How Much Tea and When to Drink It
The threshold that consistently shows up in large-scale analyses is four or more cups per day. Below that, the data is less convincing. One to three cups per day did not produce a statistically significant reduction in diabetes risk across multiple meta-analyses. This appears to be a genuine dose-response relationship: more tea, more benefit, at least up to the levels studied.
Timing matters too. Drinking tea with or shortly before a meal is the most logical approach if your goal is to blunt post-meal glucose spikes, since the enzyme-blocking compounds need to be present in your gut while carbohydrates are being digested. The black tea study that showed a 65.5% reduction in blood sugar swings specifically tested tea consumed alongside a meal.

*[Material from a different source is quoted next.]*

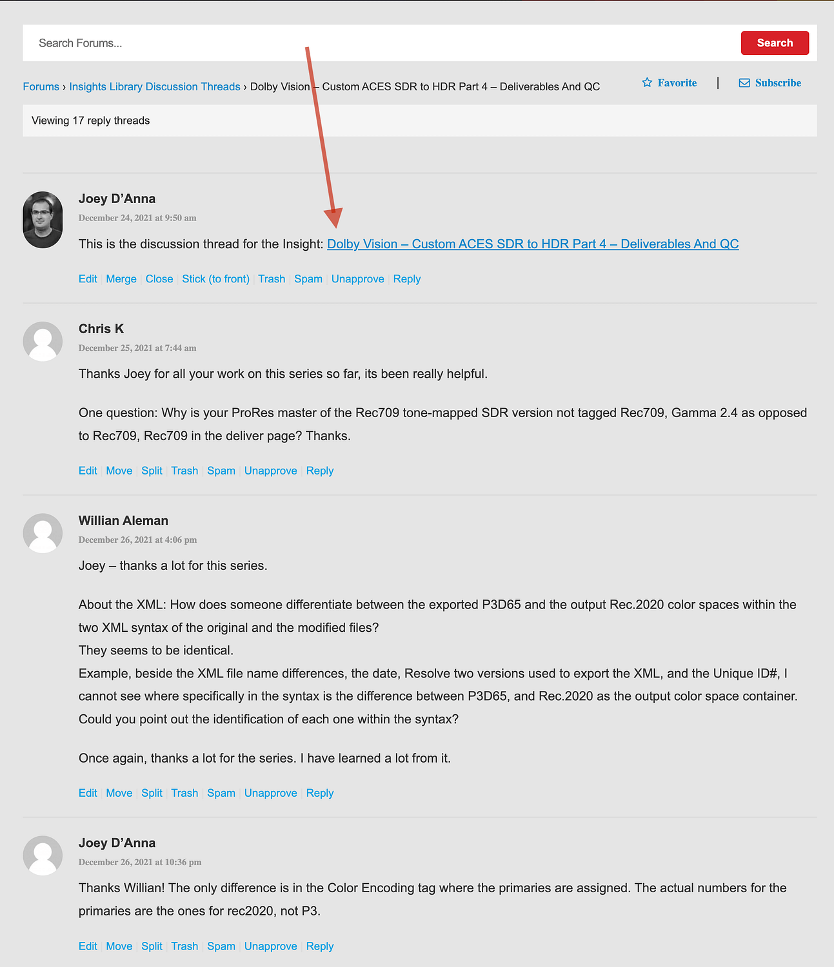Split Chris K's reply
This screenshot has height=967, width=834.
[x=152, y=471]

How to Brew for Maximum Benefit
Steeping time affects how many beneficial compounds end up in your cup, though the effect is less dramatic than you might expect. For tea bags, steeping for just one minute produced significantly fewer antioxidants than steeping for three to five minutes. Once you pass the three-minute mark with bagged tea, you’ve extracted most of what’s available.
Loose-leaf tea tells a slightly different story. Antioxidant activity continued to increase significantly between 5 and 60 minutes of steeping, though the total polyphenol content didn’t change as dramatically. A practical target is five to ten minutes for loose-leaf tea at around 80°C (175°F). You don’t need to steep for an hour, but giving loose leaves more time than a quick dunk makes a measurable difference. Avoid adding sugar, which would obviously counteract any blood sugar benefit.
Interactions With Diabetes Medications
If you take medication for blood sugar, adding several cups of tea daily is worth mentioning to your prescriber. The combination of tea’s natural glucose-lowering effects with diabetes drugs could, in theory, push blood sugar too low. This additive effect might actually be clinically desirable in some cases, but it needs to be monitored rather than discovered accidentally.
Certain herbal teas carry more specific concerns. Gymnema tea, sometimes marketed for blood sugar, interfered with how the body absorbed metformin in animal studies, potentially reducing the drug’s effectiveness. St. John’s Wort tea altered metformin’s clearance through the kidneys in a study of 20 healthy men. Common teas like green, black, and chamomile haven’t shown these kinds of drug interactions, but the general principle holds: when you’re combining anything that lowers blood sugar with a medication designed to do the same thing, monitoring is sensible.